Akasa Air is said to have approached private equity firms and high-net-worth individuals to raise capital. The funds will be raised with Akasa Air’s valuation at $650 million. It is reported that the US-based hedge fund PAR Capital Management is planning to bolster its holding in the airline, which currently stands at 6 per cent.
If Akasa Air’s fundraising attempt is successful, it will likely reduce the Jhunjhunwala family’s stake in the company.
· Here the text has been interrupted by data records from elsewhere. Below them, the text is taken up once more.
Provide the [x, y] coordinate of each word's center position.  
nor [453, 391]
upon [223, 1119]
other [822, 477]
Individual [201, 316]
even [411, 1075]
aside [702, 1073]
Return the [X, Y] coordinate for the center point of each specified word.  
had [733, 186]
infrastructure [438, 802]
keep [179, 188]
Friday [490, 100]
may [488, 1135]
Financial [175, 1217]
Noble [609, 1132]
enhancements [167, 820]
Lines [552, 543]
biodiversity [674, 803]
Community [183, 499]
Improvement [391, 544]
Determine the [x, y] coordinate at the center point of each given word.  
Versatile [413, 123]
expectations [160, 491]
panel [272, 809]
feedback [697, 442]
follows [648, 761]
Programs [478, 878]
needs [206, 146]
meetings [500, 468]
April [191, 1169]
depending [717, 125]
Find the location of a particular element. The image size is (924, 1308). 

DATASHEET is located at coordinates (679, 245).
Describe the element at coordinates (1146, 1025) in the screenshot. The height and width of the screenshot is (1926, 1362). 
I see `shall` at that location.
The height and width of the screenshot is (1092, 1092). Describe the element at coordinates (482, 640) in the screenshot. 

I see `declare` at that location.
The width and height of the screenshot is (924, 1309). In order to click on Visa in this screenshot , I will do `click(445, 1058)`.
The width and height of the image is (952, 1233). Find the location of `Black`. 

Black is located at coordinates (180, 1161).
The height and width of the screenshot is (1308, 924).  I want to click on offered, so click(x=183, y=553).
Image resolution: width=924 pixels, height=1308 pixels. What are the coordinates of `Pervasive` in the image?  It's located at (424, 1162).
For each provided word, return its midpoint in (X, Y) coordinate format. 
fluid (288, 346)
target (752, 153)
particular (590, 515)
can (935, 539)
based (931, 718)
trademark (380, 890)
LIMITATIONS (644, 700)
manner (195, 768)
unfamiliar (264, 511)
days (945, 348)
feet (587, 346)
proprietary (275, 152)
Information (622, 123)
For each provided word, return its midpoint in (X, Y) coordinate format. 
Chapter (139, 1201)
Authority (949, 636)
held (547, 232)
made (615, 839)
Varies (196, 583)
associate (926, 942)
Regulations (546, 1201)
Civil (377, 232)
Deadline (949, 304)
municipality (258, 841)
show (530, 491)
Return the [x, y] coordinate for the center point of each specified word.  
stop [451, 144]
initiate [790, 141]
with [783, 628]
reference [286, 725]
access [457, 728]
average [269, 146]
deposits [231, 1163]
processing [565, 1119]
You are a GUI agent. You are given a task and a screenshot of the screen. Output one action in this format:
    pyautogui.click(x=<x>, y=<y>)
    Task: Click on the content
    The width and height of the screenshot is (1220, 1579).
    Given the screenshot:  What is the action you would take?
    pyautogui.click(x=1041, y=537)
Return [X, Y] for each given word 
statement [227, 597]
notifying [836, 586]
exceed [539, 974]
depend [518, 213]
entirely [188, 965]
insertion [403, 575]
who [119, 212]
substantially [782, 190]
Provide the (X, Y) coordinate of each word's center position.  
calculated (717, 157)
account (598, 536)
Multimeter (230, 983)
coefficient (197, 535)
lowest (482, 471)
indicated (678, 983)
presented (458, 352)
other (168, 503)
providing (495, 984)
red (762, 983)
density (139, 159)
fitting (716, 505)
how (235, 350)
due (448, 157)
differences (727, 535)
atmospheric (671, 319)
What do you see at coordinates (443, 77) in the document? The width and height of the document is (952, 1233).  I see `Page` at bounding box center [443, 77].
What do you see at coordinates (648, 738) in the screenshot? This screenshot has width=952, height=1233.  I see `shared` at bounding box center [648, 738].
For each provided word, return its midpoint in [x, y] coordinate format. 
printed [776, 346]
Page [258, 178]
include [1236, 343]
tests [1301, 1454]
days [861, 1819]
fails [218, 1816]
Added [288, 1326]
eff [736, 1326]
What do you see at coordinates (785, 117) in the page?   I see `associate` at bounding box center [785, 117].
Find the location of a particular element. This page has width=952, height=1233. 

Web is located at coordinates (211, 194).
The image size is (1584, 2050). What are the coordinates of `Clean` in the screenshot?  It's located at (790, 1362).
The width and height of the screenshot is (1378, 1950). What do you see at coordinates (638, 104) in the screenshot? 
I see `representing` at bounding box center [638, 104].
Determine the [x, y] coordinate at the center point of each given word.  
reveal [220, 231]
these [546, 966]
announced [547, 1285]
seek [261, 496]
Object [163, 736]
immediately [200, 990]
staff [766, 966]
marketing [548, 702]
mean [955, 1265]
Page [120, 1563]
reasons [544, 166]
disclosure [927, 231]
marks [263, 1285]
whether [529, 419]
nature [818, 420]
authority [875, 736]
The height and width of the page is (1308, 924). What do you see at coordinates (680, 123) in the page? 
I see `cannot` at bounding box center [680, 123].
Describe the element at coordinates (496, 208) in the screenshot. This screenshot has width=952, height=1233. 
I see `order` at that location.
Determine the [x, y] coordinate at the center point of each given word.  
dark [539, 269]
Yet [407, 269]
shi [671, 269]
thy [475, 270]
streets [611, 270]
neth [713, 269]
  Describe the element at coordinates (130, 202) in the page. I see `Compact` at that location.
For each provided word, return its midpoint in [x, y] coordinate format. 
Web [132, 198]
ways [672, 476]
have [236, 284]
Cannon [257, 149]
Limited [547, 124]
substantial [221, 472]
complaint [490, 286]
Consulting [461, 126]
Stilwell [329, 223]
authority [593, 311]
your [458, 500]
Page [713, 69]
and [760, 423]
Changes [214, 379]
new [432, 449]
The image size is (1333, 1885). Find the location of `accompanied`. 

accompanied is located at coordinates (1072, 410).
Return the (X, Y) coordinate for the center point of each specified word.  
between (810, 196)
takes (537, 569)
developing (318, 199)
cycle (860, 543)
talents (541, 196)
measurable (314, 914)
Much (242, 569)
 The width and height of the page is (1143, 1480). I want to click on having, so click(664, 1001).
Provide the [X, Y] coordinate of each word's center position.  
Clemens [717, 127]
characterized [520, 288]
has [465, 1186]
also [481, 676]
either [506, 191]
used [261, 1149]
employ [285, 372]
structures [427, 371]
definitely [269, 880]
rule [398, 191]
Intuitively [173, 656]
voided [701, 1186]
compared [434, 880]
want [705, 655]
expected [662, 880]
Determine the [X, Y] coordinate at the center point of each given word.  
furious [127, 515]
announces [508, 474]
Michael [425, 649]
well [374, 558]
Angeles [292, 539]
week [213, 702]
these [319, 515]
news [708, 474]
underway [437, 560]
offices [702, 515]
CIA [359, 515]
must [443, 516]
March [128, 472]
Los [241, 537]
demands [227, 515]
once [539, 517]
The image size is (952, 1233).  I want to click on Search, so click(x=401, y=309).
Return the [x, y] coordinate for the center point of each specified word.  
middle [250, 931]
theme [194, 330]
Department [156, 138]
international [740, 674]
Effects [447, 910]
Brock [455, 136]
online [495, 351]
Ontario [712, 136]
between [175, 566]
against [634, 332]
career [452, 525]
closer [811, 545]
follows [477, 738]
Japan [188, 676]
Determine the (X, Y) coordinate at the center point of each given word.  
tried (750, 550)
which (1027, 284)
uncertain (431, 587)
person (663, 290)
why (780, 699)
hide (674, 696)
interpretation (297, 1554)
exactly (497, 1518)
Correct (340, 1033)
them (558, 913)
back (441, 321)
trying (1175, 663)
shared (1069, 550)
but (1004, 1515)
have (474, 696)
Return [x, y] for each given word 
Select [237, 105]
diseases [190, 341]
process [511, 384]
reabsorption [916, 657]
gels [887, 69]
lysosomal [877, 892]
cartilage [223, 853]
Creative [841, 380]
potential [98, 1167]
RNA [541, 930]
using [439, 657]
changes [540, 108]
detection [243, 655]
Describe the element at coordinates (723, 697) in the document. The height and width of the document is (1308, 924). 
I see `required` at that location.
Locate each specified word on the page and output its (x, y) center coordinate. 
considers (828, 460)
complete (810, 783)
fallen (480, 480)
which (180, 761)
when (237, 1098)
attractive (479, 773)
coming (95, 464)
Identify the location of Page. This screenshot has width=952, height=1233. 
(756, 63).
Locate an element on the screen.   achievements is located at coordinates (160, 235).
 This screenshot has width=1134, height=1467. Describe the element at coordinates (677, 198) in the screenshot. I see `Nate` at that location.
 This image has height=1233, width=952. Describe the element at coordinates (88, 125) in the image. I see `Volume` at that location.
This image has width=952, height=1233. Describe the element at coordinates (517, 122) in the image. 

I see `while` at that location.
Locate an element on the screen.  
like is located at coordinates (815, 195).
The family presently holds around 46 percent stake in Akasa Air. While there is no clarity on the extent of dilution of the family’s stake, it is expected that they will continue to be the largest stakeholder in the airline.
ICICI Securities predicts a bright future for Akasa Air, citing a healthy growth in traffic and a decline in jet fuel prices. Additionally, insiders reveal that the Jhunjhunwala family reserves the right of first refusal on any equity fundraising attempts by Akasa.
Launched last year, Akasa Air has capitalized on its startup advantage to formulate a low-cost structure with reduced lease rents. The post-pandemic availability of pilots has also played a key role in Akasa Air’s growth. Presently, Akasa Air operates 19 aircraft and holds a four per cent market share. CEO Vinay Dube has previously hinted at plans to order triple-digit aircraft by the end of the year.